Los costes de la Casa Real holandesa (41,4 millones de euros en 2017, según los Presupuestos del Estado), y que sus tres miembros principales, los reyes Guillermo y Máxima, y la hoy princesa Beatriz, no paguen impuesto sobre la renta, es criticado de forma periódica. También ha sido repudiada la compra de una villa, luego vendida, en Mozambique, y la adquisición de otra en Grecia. Los gastos de vestuario de Máxima no entran en la ecuación. Se considera que debe lucir el cargo, y así, sus modelos pueden firmarlos la casa belga Natan, el modista holandés Jan Taminiau, o el italiano Valentino. Ello ha dado lugar a cálculos curiosos. Como el del diario protestante ortodoxo Reformatorisch Dagblad, que en 2012 contó 154 conjuntos, 54 de ellos nuevos. Todos los años, el vestido elegido por Máxima para la apertura del Parlamento es analizado a fondo por la prensa nacional, y profusamente fotografiado.

La soltura con la que Máxima se mueve a escala profesional, se debe a la aparente libertad con que ha podido modelar su función en el seno de la Casa de Orange, con el apoyo de su esposo. De todos modos, tiene que ser muy cuidadosa, porque de los reyes responde el Gobierno. Así que va acompañada del ministro correspondiente al programa establecido, y no puede tomar decisiones por su cuenta. De todos modos, en Holanda ha mantenido su querencia financiera, y la Asociación de la Pequeña y Mediana Empresa tiene mucha más visibilidad desde que apadrina su Comité de Emprendedores. Su presencia en escuelas, centros cívicos, asociaciones de voluntarios y todo tipo de obras sociales es similar a la de otras reinas consortes. Como viaja mucho dada su labor internacional, es asidua a Skype, la aplicación que permite verse por Internet. “La usa para hablar con sus hijas [las princesas Amalia, Alexia y Ariane] cuando está fuera. Es importante que Máxima muestre que se puede trabajar, tener una familia y ser buena madre”, afirma Hoevenaar.

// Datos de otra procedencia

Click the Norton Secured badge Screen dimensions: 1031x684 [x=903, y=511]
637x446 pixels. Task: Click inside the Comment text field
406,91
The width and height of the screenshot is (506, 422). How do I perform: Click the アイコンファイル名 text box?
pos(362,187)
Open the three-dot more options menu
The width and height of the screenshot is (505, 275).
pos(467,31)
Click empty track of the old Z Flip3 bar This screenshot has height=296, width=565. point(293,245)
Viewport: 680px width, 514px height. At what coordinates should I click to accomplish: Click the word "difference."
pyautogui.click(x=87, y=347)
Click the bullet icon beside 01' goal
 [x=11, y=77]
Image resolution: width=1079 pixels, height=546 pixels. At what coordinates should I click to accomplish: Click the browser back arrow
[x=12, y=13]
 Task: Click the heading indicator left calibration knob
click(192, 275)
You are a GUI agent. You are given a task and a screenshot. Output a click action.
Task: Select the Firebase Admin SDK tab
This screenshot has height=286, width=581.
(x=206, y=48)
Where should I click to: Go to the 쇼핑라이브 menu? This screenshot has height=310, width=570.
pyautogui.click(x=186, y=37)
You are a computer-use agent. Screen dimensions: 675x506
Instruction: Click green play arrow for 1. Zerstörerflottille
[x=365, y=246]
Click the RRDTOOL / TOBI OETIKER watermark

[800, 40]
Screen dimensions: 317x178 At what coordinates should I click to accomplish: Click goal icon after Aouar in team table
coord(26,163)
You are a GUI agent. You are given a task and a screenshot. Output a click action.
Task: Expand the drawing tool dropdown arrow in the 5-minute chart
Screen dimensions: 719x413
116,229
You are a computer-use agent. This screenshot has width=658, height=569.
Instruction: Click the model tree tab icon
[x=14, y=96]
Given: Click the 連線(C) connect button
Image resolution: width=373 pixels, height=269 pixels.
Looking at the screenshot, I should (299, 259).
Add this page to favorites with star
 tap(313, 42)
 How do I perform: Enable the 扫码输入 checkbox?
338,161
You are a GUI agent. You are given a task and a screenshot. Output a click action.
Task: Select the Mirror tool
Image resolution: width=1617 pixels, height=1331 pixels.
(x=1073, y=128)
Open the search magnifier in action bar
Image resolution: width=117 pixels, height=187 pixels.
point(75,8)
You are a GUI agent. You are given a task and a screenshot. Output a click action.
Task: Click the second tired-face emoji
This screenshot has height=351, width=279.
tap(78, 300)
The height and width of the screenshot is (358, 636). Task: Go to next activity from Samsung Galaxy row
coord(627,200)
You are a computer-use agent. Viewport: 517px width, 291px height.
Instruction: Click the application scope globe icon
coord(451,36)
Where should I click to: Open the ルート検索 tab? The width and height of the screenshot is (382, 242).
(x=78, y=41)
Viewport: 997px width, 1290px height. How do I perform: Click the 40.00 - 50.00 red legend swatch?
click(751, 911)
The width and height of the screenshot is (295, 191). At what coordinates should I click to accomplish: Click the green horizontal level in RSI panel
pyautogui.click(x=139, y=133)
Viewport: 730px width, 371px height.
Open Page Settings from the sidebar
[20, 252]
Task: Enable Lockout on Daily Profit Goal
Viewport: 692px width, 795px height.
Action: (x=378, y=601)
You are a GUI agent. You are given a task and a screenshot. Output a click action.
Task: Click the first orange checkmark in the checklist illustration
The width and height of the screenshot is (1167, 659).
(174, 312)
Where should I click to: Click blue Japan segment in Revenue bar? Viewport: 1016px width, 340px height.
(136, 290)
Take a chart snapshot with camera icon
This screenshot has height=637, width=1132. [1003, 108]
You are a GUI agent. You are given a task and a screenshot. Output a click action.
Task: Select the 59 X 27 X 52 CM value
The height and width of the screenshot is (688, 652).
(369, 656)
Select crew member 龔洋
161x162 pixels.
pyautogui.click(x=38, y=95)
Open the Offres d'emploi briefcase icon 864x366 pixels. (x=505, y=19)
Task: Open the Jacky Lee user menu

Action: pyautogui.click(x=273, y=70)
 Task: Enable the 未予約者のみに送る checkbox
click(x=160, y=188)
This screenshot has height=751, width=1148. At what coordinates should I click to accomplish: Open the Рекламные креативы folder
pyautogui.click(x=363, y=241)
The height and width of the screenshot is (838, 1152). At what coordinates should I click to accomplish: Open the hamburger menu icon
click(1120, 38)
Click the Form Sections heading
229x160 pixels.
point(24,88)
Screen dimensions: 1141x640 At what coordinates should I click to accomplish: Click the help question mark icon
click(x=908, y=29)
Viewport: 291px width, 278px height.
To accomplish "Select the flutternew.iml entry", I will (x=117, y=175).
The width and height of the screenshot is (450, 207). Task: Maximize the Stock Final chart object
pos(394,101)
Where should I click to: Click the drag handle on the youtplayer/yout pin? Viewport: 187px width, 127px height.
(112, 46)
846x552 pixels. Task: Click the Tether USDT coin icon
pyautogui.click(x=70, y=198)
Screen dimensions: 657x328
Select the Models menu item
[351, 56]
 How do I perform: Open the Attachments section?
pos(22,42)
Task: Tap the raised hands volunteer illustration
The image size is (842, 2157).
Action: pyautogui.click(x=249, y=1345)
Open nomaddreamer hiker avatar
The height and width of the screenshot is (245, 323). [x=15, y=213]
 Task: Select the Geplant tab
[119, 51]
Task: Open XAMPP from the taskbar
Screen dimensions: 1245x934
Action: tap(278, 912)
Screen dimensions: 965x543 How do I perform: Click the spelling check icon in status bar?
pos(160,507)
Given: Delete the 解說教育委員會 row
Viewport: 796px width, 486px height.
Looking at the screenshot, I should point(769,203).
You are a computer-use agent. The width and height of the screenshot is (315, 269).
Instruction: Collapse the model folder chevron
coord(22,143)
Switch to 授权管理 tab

Las ventajas de su posición son innegables a la hora de promocionar las causas que considera importantes, entre ellas, la música en la enseñanza como elemento de inclusión social. Aunque Máxima tiene aún otra ventaja: su propia personalidad e imagen. Su llegada a Holanda fue accidentada porque sufrió el rechazo del Parlamento por culpa del pasado de su padre, Jorge Zorreguieta, que fue secretario de Estado de Agricultura durante la dictadura del general Videla. Debido a ello, él y su madre, Carmen Cerruti, no estuvieron en su boda. Tampoco en la entronización de Guillermo, en 2013. A cambio, su nueva patria la ha acogido sin reservas. “La reina es hoy la principal razón por la cual la monarquía es tan popular en Holanda. El propio rey dice de ella que es especial. También es un acierto en un país como Holanda, donde se prefiere que los famosos y poderosos no se exhiban, su estilo a la hora de vestir. Ha conseguido que funcione su ropa colorida y las joyas nada aburridas que suele llevar porque ha sabido encontrar el equilibrio entre lo vistoso y lo cercano”, dice la experta. El exministro Bot ha dicho que Máxima “tendrá sus malos días”, pero que él no los ha visto.